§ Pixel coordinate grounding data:
Content starts
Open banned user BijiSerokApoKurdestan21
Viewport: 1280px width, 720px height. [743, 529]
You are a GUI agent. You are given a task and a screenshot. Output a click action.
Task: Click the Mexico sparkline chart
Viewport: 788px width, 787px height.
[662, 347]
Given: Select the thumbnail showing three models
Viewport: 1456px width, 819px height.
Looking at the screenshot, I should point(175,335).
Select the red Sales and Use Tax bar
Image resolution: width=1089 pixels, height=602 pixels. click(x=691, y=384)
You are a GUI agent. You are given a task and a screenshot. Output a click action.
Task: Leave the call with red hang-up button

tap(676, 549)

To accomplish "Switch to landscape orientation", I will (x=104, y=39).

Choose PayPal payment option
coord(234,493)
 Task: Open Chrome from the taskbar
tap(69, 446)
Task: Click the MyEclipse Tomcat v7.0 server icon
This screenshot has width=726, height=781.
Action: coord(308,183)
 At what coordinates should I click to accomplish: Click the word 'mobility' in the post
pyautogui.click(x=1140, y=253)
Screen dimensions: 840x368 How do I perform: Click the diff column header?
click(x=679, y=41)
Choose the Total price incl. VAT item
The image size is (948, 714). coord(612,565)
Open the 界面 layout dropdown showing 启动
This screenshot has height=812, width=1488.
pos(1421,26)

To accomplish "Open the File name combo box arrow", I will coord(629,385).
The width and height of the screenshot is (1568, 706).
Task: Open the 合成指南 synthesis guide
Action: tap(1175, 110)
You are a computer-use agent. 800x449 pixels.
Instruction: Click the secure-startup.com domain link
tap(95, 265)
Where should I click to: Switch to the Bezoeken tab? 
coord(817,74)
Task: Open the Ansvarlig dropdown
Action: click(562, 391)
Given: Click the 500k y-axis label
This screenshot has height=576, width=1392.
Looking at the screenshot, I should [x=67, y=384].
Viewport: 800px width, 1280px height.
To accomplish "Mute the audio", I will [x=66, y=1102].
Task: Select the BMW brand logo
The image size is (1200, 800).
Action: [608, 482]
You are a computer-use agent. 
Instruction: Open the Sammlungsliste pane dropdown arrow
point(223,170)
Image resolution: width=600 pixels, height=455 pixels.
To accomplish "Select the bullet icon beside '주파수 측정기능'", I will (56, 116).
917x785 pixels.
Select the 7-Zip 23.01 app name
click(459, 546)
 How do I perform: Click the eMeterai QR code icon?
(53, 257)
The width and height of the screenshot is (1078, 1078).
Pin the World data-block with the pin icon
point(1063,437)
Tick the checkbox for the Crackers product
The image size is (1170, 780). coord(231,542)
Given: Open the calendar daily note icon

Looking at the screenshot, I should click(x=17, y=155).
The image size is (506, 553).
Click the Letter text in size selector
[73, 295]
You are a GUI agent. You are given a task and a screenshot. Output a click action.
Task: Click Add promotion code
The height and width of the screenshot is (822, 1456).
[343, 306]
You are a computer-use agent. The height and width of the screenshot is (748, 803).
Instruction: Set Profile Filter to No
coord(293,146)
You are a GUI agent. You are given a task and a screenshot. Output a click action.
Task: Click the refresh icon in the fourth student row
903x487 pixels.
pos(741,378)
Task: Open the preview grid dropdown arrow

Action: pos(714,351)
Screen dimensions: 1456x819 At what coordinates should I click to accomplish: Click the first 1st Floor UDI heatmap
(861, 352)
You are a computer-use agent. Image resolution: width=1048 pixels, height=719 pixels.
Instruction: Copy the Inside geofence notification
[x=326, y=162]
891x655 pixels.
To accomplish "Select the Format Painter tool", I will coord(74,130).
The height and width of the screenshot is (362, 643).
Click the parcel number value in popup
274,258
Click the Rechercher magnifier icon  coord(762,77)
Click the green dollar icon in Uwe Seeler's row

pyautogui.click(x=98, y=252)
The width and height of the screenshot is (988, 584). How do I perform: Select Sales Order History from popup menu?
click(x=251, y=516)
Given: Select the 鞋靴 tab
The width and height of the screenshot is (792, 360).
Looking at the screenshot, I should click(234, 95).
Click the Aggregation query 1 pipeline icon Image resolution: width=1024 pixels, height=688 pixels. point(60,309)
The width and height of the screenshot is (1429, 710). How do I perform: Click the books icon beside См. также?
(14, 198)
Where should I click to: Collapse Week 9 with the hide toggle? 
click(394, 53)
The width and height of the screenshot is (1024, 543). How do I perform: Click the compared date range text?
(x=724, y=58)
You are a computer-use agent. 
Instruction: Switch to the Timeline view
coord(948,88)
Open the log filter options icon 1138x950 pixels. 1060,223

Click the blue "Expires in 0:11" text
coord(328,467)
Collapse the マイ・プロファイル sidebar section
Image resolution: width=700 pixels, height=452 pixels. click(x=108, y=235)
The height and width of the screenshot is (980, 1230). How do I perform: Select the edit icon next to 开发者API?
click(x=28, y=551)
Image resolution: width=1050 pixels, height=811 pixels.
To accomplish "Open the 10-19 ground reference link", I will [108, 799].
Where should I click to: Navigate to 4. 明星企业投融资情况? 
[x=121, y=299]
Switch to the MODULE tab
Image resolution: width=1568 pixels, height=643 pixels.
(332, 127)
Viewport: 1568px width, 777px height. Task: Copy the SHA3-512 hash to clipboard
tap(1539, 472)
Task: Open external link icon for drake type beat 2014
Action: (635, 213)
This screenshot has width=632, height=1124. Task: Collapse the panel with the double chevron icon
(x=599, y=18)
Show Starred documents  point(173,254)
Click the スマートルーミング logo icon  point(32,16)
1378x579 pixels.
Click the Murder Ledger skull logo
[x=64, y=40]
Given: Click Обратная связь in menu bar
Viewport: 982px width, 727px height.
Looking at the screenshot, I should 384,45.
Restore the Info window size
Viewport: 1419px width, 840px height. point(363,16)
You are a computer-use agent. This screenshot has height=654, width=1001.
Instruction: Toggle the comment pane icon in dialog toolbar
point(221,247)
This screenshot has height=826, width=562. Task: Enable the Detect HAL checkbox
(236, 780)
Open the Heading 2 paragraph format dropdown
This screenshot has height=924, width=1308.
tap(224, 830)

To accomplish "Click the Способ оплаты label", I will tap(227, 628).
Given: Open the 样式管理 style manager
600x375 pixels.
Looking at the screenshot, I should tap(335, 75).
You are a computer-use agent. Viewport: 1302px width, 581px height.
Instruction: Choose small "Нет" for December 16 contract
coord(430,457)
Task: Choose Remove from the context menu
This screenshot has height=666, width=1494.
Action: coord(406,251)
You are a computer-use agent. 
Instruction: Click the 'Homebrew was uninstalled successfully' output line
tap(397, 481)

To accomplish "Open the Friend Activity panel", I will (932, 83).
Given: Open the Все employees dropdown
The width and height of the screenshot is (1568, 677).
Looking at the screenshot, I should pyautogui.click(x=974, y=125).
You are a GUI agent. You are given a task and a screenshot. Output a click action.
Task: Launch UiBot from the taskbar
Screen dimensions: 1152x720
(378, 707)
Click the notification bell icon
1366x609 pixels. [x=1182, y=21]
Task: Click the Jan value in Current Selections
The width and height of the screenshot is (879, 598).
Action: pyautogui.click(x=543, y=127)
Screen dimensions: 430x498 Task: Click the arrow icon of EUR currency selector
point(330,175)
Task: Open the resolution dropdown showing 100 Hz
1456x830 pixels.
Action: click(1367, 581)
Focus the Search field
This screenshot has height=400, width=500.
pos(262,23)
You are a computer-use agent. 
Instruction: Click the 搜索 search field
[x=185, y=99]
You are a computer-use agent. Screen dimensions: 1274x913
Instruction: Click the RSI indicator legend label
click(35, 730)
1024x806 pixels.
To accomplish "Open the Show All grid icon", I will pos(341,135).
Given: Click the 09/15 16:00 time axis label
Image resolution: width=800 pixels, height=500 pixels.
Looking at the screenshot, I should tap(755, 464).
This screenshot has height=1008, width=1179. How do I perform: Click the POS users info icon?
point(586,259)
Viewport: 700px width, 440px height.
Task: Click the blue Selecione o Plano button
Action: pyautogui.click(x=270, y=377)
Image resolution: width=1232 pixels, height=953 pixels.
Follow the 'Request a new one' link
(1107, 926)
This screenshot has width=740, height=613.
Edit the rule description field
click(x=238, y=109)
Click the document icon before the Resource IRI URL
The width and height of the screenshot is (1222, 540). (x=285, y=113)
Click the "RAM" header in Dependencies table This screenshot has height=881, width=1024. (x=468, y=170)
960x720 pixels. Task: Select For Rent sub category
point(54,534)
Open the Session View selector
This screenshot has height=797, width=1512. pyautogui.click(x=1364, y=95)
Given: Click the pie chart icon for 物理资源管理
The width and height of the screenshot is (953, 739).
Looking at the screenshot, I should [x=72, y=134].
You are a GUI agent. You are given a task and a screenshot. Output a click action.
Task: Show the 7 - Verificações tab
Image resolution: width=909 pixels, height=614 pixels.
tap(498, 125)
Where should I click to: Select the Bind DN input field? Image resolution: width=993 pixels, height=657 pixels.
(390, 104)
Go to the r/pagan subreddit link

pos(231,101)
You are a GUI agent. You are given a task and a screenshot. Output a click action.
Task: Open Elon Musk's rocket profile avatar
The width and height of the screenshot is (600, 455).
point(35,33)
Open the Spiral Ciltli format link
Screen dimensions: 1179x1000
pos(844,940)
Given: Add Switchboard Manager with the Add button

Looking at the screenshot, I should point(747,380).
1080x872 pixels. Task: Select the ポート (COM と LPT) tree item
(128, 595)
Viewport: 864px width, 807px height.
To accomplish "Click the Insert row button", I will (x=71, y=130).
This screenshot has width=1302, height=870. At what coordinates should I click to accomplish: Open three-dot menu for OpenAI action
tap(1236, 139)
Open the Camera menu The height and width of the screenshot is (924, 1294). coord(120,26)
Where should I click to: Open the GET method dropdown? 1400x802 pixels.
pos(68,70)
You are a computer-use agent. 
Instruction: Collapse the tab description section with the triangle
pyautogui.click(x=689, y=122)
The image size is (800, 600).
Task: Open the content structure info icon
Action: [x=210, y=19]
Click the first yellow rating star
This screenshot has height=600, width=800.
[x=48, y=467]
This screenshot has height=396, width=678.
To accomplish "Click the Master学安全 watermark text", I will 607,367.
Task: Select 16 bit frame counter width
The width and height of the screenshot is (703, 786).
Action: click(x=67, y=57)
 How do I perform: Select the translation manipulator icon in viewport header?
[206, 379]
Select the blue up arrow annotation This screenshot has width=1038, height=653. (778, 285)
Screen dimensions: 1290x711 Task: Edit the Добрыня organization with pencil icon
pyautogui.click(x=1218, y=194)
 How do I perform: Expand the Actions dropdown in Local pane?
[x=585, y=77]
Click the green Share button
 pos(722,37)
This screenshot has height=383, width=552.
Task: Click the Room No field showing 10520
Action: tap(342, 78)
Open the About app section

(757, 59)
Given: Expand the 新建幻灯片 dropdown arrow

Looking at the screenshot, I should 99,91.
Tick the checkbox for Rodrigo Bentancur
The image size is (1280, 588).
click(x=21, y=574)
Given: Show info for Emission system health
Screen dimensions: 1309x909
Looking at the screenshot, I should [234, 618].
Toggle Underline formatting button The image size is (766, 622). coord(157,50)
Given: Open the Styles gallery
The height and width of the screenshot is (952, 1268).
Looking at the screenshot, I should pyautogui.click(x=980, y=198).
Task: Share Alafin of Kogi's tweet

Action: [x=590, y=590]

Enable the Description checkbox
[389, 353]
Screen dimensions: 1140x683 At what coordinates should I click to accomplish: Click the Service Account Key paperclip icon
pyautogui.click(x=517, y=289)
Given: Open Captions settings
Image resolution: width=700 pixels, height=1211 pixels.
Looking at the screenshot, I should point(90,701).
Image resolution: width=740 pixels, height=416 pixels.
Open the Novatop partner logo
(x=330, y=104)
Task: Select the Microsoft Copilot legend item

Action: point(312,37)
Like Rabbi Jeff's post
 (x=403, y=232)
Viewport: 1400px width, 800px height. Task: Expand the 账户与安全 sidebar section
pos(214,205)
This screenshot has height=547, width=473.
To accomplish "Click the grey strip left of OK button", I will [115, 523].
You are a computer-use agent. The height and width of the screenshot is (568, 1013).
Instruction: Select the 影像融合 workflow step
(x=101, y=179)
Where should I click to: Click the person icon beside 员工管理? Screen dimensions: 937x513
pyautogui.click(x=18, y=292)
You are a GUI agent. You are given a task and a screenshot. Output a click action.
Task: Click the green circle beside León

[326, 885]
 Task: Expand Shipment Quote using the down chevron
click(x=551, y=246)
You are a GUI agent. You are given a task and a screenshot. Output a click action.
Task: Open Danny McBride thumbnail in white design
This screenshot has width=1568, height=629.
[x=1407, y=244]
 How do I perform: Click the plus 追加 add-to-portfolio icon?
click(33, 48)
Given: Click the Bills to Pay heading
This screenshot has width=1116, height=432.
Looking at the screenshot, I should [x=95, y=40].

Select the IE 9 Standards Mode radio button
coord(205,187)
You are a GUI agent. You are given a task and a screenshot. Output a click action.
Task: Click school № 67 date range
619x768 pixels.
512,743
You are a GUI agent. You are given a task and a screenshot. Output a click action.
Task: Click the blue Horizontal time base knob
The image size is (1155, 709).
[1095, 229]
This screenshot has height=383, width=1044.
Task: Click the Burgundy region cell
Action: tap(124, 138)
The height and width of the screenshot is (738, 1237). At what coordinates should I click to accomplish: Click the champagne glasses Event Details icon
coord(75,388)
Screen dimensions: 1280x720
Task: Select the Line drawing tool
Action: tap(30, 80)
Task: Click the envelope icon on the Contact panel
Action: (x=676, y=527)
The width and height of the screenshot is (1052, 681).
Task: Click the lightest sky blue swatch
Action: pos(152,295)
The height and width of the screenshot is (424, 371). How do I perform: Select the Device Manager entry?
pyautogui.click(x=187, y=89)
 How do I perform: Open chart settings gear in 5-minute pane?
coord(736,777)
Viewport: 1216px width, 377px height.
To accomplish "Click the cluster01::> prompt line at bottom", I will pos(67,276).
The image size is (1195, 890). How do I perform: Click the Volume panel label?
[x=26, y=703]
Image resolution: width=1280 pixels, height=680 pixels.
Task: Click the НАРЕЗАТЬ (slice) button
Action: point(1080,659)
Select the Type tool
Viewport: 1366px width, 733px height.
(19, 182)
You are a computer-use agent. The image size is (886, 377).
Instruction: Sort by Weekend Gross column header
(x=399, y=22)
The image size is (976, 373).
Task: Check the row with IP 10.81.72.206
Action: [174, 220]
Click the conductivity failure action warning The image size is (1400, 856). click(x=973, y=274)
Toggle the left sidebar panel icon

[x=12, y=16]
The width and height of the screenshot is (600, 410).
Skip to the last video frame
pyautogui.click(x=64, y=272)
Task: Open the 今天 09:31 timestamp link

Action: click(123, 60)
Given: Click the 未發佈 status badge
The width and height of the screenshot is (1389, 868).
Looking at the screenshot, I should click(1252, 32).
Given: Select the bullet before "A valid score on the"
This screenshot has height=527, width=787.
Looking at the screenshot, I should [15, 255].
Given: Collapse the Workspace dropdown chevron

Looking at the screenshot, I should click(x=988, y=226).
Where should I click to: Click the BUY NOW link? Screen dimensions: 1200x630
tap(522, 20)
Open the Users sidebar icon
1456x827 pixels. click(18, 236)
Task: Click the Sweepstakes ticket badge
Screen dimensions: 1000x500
Content ends
Output the line containing "Where should I click to: Click the BUY" and all lines after it to the end of the records, exactly as given.

§ Task response:
Where should I click to: Click the BUY NOW link? Screen dimensions: 1200x630
tap(522, 20)
Open the Users sidebar icon
1456x827 pixels. click(18, 236)
Task: Click the Sweepstakes ticket badge
Screen dimensions: 1000x500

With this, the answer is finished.